On February 3, 2020, Nasdaq submitted two comment letters supporting the U.S. Securities and Exchange Commission’s (SEC) efforts to improve the proxy process.
The first comment letter relates to an SEC proposal that will update the procedures and resubmission thresholds for shareholder proposals under Exchange Act Rule 14a-8. Nasdaq has long advocated for updating Rule 14a-8 and commends the SEC for its efforts to improve engagement between companies and the proponents of shareholder proposals, for the benefit of all other shareholders in the relevant company.
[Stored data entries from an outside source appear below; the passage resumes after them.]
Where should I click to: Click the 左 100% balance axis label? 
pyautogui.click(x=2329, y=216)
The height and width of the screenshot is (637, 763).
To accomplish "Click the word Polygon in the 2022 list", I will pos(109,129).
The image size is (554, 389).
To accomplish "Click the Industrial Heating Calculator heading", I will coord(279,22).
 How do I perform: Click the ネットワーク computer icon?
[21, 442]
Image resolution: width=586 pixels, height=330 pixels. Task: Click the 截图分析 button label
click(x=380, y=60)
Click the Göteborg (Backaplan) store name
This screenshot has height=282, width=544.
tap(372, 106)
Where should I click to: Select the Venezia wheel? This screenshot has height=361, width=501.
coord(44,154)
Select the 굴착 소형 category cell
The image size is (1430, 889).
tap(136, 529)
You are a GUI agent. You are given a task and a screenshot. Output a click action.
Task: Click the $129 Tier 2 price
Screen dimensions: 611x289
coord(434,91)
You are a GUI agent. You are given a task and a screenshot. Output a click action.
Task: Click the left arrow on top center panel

Nasdaq also asked the SEC to reevaluate the use of representatives altogether in the shareholder proposal process to ensure that the proponent has a genuine and meaningful interest in the relevant proposal.
The second letter relates to an SEC proposal that will require transparency about the methodologies and conflicts of proxy advisory firms, as well as a mechanism for companies to address errors by these firms. Over the past decade, Nasdaq has called for reforms to increase transparency, accuracy and accountability in the proxy advisory industry and commends the SEC for its efforts to strengthen the integrity of proxy voting advice. In order to provide meaningful feedback to the SEC, Nasdaq spoke with public companies to understand their real-world problems and concerns and included their feedback in our comment letter.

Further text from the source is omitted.